I think we should be asking the question, "How many samples per waveform are required to reduce the RMS error to below, say, 5%, which is the sort of error achieved during the heyday of the vinyl years?"
Some types of error may be more or less objectionable, but let's start simple. Let's just find out how much RMS error there is for a given sampling scheme.
Surprisingly enough, it's not that hard to calculate. But shockingly, nobody seems to bother.
To calculate, begin with observing that the Fourier theorem shows that all periodic functions are built up as a sum of sine waves, so that to consider music, all we have to consider are sine waves (aka pure tones). Further, it is not hard to compute the difference between a sine wave and its sampled value at any point, for any fixed number N of samples per wave form. You can approximate by just slicing the waveform into N intervals and then calculating the difference at the midpoint of each interval.

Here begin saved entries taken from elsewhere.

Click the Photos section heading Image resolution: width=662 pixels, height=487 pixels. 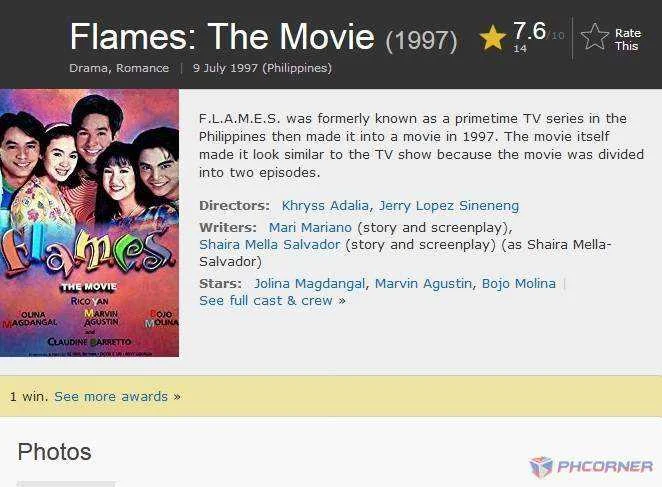pos(54,452)
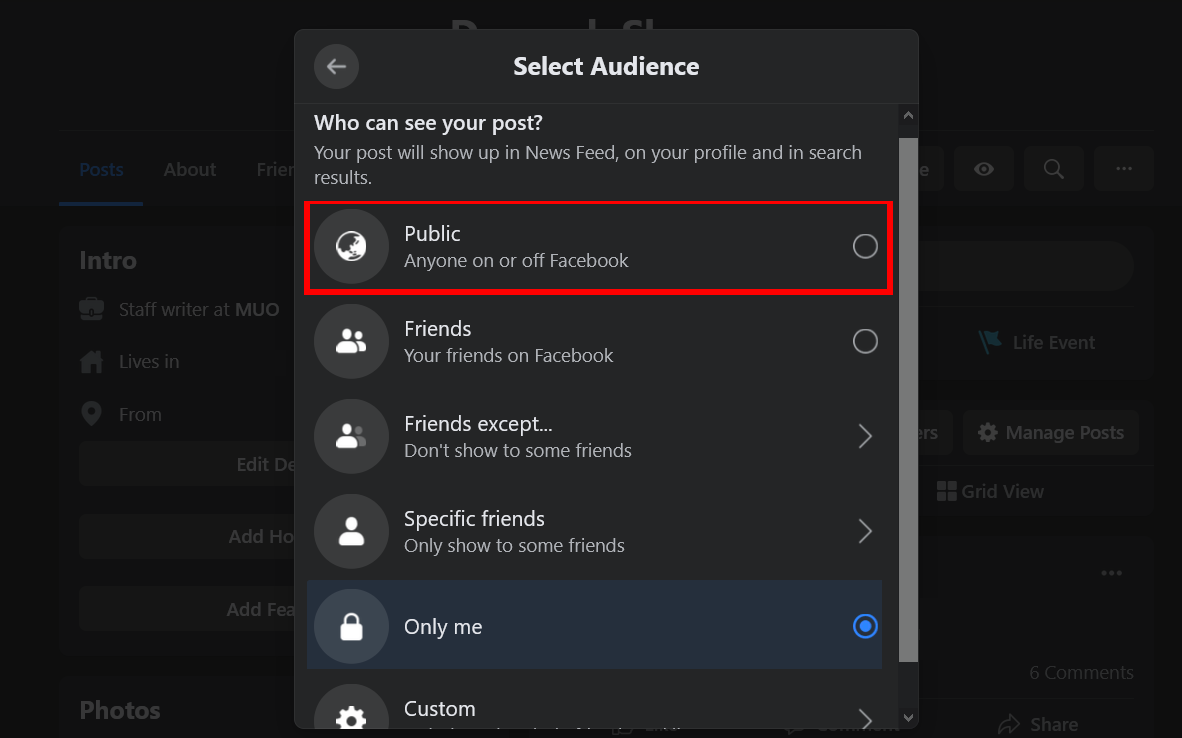Click the profile search magnifier icon

pos(1053,168)
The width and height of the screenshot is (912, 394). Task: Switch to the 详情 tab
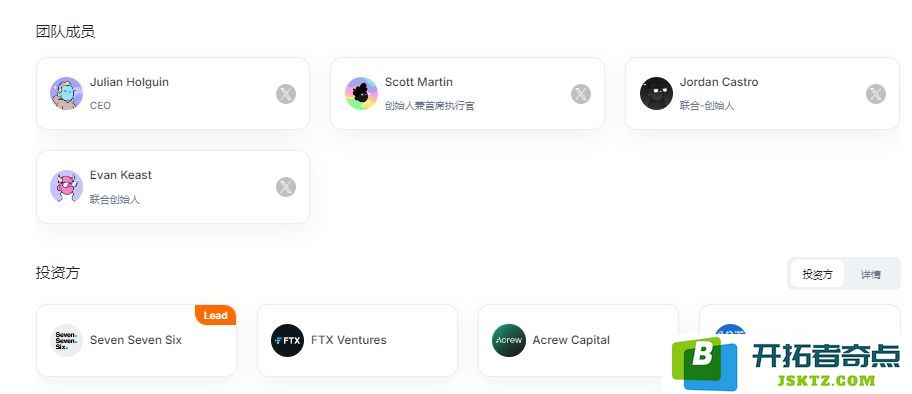[x=871, y=274]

It is also easy to square these differences and add them up. You could use calculus, but the above is an adequate approximation.
That is the essence of a computation yielding the RMS error of the sampling scheme per waveform.
Returning to our question, the answer I get is 250 samples per waveform for step-function decoding. At 20 KHz, that means sampling at 5MHz - with infinite precision, of course.
Exotic decoding algorithms can improve on this for pure tones, but how well do they work for actual music? I doubt if anyone knows - certainly I've never seen discussed, even the first question about samples per waveform. I think we should.